It’s a bad idea because shorting requires a settlement date.
You can’t keep a short the same way that you keep an investment. You need to predict at what time it is worth less than it is now.
It’s also a bad idea, because you can lose more than you invest. If you buy a stock, you can only lose the purchase price of that stock.
If you short it, there’s no upper limit to how much you can lose if the stock keeps rising. The people holding the stocks will do anything to keep inflating the stock price, even if it’s evident to everyone that it is a bubble.
As long as they can keep throwing money at it, they can keep the price going up.
It’s a bad idea because shorting requires a settlement date.

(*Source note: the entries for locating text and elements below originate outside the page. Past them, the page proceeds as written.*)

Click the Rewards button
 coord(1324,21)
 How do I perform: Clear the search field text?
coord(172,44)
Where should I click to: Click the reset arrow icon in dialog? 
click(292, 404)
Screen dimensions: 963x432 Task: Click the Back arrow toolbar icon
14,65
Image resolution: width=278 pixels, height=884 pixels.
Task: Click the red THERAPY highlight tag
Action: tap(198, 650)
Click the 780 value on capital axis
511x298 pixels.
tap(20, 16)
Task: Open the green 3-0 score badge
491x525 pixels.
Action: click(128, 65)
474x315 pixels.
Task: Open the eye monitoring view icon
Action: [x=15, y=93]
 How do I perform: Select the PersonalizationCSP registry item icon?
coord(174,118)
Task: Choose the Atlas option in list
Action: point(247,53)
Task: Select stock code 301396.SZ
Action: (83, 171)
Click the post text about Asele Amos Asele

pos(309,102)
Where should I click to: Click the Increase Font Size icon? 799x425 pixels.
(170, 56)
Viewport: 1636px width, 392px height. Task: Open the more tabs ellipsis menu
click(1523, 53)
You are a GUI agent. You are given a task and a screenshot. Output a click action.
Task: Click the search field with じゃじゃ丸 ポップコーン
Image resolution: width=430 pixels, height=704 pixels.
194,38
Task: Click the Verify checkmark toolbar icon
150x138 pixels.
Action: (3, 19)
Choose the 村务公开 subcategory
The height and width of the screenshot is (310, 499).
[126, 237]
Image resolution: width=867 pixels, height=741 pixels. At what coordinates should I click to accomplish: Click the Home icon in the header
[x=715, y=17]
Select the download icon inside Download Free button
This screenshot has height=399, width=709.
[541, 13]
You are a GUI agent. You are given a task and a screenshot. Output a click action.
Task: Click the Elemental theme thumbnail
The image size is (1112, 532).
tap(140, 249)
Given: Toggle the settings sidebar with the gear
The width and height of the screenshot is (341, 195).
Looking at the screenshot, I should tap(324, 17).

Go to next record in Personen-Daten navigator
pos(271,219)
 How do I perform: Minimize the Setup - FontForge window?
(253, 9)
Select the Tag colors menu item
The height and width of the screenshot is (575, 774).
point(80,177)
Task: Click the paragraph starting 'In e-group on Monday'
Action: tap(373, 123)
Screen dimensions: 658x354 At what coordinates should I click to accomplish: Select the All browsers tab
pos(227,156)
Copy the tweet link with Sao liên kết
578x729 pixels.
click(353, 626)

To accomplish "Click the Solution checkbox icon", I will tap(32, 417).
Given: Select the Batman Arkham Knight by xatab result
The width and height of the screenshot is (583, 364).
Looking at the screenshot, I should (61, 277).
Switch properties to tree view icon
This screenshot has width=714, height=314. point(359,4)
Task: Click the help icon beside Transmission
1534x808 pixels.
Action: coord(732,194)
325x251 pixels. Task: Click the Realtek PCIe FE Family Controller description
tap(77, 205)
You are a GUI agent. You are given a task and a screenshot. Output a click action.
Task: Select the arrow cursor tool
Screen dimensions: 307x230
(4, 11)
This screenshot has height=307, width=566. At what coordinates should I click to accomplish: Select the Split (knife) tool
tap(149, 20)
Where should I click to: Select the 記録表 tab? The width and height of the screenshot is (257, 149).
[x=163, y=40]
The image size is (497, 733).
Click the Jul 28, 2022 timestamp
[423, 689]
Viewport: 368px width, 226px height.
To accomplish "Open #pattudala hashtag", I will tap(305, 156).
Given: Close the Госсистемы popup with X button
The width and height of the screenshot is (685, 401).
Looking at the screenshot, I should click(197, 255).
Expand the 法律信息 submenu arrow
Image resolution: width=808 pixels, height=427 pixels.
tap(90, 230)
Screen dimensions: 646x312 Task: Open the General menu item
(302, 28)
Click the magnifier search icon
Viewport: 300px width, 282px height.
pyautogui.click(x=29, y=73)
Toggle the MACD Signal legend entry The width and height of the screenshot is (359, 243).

You can’t keep a short the same way that you keep an investment. You need to predict at what time it is worth less than it is now.
It’s also a bad idea, because you can lose more than you invest. If you buy a stock, you can only lose the purchase price of that stock. If you short it, there’s no upper limit to how much you can lose if the stock keeps rising. The people holding the stocks will do anything to keep inflating the stock price, even if it’s evident to everyone that it is a bubble. As long as they can keep throwing money at it, they can keep the price going up.
This is a good reason not to short.
This is an even better reason not to short.
Thanks for the reply. This is the first time someone has explained stock options so simply to me.
Its the explanation of the old adeage “the market can remain irrational longer than you can remain solvent”
beautiful words. I have never heard it before.